#### GIVEN RECORDS ####

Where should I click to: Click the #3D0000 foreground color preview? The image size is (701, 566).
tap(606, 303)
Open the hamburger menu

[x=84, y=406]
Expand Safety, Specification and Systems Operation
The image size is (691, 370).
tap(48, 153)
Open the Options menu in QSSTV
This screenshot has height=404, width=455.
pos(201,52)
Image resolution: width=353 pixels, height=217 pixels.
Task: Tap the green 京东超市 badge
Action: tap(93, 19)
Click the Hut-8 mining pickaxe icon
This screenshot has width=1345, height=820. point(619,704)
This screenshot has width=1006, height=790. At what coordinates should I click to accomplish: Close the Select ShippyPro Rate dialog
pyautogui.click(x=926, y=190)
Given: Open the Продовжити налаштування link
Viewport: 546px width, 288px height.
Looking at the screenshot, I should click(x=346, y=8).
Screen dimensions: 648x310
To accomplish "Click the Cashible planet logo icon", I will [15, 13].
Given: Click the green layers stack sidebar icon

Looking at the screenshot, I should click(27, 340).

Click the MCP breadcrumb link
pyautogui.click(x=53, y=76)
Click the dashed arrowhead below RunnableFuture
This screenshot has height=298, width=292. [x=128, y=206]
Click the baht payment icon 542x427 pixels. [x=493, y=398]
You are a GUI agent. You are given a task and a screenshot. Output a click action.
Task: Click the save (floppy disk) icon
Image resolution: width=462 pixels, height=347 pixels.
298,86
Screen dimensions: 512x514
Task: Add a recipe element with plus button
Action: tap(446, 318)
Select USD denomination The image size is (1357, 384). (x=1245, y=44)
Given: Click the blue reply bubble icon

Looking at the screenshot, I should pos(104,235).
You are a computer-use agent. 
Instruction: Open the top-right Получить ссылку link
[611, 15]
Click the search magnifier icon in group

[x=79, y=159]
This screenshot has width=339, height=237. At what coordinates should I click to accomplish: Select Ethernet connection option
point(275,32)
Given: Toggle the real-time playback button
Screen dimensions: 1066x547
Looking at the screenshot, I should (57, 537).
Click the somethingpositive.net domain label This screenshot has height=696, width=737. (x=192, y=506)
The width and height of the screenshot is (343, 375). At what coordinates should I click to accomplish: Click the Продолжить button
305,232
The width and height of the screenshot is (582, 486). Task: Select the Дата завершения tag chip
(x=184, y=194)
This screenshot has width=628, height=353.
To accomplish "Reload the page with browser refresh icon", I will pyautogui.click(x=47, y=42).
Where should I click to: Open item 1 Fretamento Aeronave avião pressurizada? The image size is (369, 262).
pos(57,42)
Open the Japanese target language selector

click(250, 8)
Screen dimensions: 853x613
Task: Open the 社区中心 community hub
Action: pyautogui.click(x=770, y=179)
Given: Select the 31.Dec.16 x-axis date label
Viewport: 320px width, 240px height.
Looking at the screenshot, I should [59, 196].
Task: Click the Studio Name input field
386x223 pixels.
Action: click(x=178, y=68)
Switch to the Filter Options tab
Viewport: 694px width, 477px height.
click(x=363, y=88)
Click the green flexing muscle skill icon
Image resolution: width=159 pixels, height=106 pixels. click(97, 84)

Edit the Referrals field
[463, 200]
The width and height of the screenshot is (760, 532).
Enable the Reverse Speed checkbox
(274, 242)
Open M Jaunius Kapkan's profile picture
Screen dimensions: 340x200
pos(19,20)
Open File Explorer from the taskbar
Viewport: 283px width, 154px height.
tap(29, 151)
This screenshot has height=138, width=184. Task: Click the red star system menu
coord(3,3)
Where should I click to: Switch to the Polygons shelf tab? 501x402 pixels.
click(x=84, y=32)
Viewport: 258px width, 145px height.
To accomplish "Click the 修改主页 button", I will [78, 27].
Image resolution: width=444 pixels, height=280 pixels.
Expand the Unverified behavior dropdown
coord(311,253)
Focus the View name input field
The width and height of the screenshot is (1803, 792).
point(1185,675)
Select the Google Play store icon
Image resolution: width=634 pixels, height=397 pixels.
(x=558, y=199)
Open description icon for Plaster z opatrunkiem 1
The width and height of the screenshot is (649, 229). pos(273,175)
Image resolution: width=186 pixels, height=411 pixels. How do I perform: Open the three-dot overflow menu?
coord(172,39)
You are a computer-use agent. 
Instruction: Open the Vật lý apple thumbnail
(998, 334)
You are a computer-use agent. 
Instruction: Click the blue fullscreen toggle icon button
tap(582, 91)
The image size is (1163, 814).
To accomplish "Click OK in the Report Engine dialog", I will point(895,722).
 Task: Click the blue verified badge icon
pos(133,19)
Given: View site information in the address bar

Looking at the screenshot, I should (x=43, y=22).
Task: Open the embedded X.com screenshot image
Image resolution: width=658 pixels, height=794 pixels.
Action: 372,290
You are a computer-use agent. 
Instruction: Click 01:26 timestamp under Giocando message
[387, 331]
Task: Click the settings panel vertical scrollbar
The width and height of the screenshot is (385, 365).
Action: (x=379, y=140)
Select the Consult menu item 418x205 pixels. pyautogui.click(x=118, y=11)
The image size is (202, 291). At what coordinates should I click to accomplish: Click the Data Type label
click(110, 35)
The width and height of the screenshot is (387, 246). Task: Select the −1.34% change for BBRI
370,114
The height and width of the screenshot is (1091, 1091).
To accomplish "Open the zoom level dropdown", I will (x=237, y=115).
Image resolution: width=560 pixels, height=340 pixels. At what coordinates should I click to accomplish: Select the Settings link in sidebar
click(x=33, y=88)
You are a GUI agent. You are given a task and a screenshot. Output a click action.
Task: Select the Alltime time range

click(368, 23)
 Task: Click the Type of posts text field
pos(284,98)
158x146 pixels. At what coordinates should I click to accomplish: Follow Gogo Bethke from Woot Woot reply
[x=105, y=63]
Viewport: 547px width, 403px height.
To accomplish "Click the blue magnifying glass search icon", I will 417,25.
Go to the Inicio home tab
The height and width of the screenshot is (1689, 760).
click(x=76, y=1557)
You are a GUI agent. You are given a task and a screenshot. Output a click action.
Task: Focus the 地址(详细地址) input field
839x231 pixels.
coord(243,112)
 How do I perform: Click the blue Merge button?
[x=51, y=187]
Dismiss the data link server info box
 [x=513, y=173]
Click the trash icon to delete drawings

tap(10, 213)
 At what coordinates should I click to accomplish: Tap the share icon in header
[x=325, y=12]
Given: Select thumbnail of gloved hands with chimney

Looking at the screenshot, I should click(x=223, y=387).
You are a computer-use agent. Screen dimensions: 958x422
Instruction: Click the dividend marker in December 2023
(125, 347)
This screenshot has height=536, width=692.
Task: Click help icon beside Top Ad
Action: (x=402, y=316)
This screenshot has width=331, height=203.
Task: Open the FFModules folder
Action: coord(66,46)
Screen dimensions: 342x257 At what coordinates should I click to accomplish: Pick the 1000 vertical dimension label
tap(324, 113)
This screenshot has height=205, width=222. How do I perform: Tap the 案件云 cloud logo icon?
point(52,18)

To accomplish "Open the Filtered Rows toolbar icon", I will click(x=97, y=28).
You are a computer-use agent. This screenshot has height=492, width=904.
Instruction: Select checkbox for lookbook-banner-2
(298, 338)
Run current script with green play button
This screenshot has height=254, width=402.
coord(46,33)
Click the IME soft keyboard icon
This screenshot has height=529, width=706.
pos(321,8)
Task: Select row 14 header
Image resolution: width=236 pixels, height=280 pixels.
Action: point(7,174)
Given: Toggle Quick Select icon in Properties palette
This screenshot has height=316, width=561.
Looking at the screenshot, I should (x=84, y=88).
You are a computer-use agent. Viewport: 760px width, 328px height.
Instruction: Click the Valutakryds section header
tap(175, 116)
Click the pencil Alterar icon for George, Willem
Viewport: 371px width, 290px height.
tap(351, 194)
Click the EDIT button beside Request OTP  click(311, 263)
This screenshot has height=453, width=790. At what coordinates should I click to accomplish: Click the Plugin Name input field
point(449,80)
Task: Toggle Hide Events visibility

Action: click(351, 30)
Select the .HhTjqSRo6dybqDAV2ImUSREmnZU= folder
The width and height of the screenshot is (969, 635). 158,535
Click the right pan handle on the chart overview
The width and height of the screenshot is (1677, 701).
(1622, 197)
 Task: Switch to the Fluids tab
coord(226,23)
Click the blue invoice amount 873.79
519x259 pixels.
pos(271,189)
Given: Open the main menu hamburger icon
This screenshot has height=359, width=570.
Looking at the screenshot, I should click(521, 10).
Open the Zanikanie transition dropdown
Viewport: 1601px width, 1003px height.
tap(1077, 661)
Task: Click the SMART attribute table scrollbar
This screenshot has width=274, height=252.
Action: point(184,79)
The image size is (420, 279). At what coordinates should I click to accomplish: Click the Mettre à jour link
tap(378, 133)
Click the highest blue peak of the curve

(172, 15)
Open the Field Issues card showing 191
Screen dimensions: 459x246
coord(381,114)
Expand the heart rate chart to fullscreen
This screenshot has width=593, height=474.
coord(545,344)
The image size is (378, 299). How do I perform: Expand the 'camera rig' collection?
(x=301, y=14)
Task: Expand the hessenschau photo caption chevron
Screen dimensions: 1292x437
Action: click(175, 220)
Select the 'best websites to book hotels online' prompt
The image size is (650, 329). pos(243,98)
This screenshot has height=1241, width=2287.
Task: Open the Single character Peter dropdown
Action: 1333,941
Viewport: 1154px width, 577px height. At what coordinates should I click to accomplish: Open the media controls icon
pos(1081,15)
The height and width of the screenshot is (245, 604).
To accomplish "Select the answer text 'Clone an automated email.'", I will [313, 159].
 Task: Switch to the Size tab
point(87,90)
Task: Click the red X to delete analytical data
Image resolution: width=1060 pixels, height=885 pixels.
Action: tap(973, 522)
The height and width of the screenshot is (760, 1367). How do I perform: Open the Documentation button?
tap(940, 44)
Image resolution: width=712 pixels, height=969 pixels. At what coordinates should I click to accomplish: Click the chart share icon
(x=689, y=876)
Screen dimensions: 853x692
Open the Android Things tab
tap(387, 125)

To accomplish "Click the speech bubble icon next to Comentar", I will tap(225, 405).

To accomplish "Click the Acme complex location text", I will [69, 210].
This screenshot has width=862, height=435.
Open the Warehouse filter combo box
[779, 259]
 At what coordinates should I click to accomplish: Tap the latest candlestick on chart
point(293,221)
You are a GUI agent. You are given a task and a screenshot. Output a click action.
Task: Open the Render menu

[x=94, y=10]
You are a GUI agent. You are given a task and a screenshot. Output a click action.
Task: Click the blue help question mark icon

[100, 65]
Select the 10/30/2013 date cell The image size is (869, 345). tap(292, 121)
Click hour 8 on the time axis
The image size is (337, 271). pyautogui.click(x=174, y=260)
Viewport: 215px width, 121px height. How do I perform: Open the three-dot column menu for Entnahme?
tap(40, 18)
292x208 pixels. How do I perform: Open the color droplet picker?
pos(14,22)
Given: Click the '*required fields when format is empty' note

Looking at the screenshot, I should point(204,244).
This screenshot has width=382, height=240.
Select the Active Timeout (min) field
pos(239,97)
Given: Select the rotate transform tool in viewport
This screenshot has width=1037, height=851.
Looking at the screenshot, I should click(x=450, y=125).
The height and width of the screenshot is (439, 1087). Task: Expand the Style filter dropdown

####

◆ **EXERCISE INSTRUCTIONS**
Task for the records above: copy every line in which the word "date" occurs.

◆ **ANSWER BOX**
Given: Select the 31.Dec.16 x-axis date label
Select the 10/30/2013 date cell The image size is (869, 345). tap(292, 121)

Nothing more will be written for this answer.